How to complete this task: Every line below should be given again without alteration.

* * * * * * *

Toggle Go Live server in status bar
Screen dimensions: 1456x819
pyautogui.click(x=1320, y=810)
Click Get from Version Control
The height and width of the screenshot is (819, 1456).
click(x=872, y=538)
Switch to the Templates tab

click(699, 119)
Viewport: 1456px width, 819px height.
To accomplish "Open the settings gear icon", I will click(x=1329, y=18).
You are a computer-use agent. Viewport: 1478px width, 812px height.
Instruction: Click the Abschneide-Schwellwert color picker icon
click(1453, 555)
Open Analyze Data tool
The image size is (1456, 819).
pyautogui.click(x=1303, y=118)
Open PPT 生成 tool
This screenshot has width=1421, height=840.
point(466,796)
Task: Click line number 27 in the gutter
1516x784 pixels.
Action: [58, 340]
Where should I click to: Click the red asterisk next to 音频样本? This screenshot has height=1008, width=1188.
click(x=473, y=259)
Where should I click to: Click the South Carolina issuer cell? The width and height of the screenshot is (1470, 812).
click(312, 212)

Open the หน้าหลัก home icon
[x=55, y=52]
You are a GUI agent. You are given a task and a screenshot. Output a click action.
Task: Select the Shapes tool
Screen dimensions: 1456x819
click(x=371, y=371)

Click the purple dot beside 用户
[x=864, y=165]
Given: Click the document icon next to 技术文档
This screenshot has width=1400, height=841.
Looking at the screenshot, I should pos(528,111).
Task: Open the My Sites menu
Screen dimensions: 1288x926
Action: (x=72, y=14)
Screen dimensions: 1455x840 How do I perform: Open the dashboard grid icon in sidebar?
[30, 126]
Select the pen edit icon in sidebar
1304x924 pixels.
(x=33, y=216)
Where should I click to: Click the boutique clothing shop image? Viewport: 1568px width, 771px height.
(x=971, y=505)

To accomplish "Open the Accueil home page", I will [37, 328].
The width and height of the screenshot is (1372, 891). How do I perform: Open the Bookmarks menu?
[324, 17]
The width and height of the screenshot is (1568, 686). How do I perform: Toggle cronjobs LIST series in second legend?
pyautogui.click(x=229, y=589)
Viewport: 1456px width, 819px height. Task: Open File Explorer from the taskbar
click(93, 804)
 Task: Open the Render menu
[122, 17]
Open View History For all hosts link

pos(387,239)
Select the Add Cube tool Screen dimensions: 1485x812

* * * * * * *

Written solution:
Toggle Go Live server in status bar
Screen dimensions: 1456x819
pyautogui.click(x=1320, y=810)
Click Get from Version Control
The height and width of the screenshot is (819, 1456).
click(x=872, y=538)
Switch to the Templates tab

click(699, 119)
Viewport: 1456px width, 819px height.
To accomplish "Open the settings gear icon", I will click(x=1329, y=18).
You are a computer-use agent. Viewport: 1478px width, 812px height.
Instruction: Click the Abschneide-Schwellwert color picker icon
click(1453, 555)
Open Analyze Data tool
The image size is (1456, 819).
pyautogui.click(x=1303, y=118)
Open PPT 生成 tool
This screenshot has width=1421, height=840.
point(466,796)
Task: Click line number 27 in the gutter
1516x784 pixels.
Action: [58, 340]
Where should I click to: Click the red asterisk next to 音频样本? This screenshot has height=1008, width=1188.
click(x=473, y=259)
Where should I click to: Click the South Carolina issuer cell? The width and height of the screenshot is (1470, 812).
click(312, 212)

Open the หน้าหลัก home icon
[x=55, y=52]
You are a GUI agent. You are given a task and a screenshot. Output a click action.
Task: Select the Shapes tool
Screen dimensions: 1456x819
click(x=371, y=371)

Click the purple dot beside 用户
[x=864, y=165]
Given: Click the document icon next to 技术文档
This screenshot has width=1400, height=841.
Looking at the screenshot, I should pos(528,111).
Task: Open the My Sites menu
Screen dimensions: 1288x926
Action: (x=72, y=14)
Screen dimensions: 1455x840 How do I perform: Open the dashboard grid icon in sidebar?
[30, 126]
Select the pen edit icon in sidebar
1304x924 pixels.
(x=33, y=216)
Where should I click to: Click the boutique clothing shop image? Viewport: 1568px width, 771px height.
(x=971, y=505)

To accomplish "Open the Accueil home page", I will [37, 328].
The width and height of the screenshot is (1372, 891). How do I perform: Open the Bookmarks menu?
[324, 17]
The width and height of the screenshot is (1568, 686). How do I perform: Toggle cronjobs LIST series in second legend?
pyautogui.click(x=229, y=589)
Viewport: 1456px width, 819px height. Task: Open File Explorer from the taskbar
click(93, 804)
 Task: Open the Render menu
[122, 17]
Open View History For all hosts link

pos(387,239)
Select the Add Cube tool Screen dimensions: 1485x812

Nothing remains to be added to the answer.